We now have to model the remaining items on the debt page, which are the mezzanine and the preference shares. For the mezzanine, we will begin by going back to our combo balance sheet and picking up the mezzanine as of the combo year. We will bring that to the beginning balance. And now we have no repayment here. We have no acceleration here. That can technically happen with mezzanine. You can accelerate. It gets a little bit tricky with senior levels of debt. However, in this model, we are going to assume that the only thing that happens to mezzanine is that it will accrue in value based on the PIK interest. So we have to calculate the PIK interest, and that's going to be a formula similar to what we did in the previous tranches of debt. We're going to say =if, on our LBO page, J41, and we'll anchor that, is equal to N/A then will be 0. And if it's not equal to N/A, then we will take the rate itself, anchor it, and multiply it by the beginning balance.

And that's typically how mezzanine is calculated on the beginning balance. Now the interest is going to remain positive in this case. It's not a cash flow, so it's not going to come out of our cash flow. It will be part of our interest calculation and it is tax deductible. But because it's accruing in value to the beginning balance, we're gonna keep it as positive. And then we'll just have to remember when we go and we tally up the interest that we have to flip it to a negative. So the next thing we'll do is we'll calculate the preference shares. We'll get that from the same place, which is the combo of the balance sheet page. And then that's going to become our beginning balance. And then for the accrued dividends, it's going to work the same way except the interest rate, if we go and look at our debt page, we haven't calculated this yet, the interest rate is not changing in any of the three scenarios. So technically this could just be direct link of some sort. So what we'll do is we'll just build a choose function again. And the choose function is going to be based on this toggle.
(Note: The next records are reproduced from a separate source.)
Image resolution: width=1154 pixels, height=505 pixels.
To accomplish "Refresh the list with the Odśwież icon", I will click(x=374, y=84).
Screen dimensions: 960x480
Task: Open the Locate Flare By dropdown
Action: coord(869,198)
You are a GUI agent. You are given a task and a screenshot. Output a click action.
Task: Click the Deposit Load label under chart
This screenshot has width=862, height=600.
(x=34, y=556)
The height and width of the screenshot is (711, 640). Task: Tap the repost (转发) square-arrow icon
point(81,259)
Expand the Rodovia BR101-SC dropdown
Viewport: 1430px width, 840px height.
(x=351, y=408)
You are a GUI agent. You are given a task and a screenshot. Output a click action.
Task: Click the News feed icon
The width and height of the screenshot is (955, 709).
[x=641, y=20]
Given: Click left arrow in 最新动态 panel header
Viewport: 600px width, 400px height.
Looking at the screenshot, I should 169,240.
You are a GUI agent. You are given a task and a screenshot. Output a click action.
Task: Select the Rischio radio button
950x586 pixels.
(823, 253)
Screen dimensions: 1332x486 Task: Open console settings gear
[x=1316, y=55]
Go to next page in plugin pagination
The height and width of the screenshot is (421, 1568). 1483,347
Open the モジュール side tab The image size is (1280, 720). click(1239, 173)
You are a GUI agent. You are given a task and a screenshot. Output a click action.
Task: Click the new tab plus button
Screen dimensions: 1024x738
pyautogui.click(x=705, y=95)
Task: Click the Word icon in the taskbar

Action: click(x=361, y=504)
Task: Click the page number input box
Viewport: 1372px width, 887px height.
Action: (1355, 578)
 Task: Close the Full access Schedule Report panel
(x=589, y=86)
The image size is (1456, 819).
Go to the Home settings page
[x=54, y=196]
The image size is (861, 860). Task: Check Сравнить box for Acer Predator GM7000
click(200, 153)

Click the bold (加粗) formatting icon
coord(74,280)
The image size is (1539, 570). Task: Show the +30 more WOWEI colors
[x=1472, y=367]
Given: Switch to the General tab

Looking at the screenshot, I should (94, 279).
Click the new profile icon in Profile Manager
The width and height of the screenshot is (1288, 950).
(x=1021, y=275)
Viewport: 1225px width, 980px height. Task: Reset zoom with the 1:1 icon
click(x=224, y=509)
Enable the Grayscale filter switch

And then our first choice will be the standard. The second will be the unitranche, and the third will be the sale leaseback. And technically I should anchor these, even though we're not going to copy this anywhere. And that gives us the rate that we need for the preference dividend. Going back now to the debt page, I can link to that. And now I don't need to model in the functionality of if it's N/A or not, because it's always going to be 12% in any of the three scenarios. So I can simply go ahead and link to that LBO page, link to my preference, anchor it, and multiply it by the beginning balance as I did with the mezzanine. And this is the same thing. Now the accrued dividend, obviously, is not gonna be part of the interest expense, because it is in fact a dividend and not interest. But it is going to be added to the beginning balance of our total, so we're gonna keep it as positive.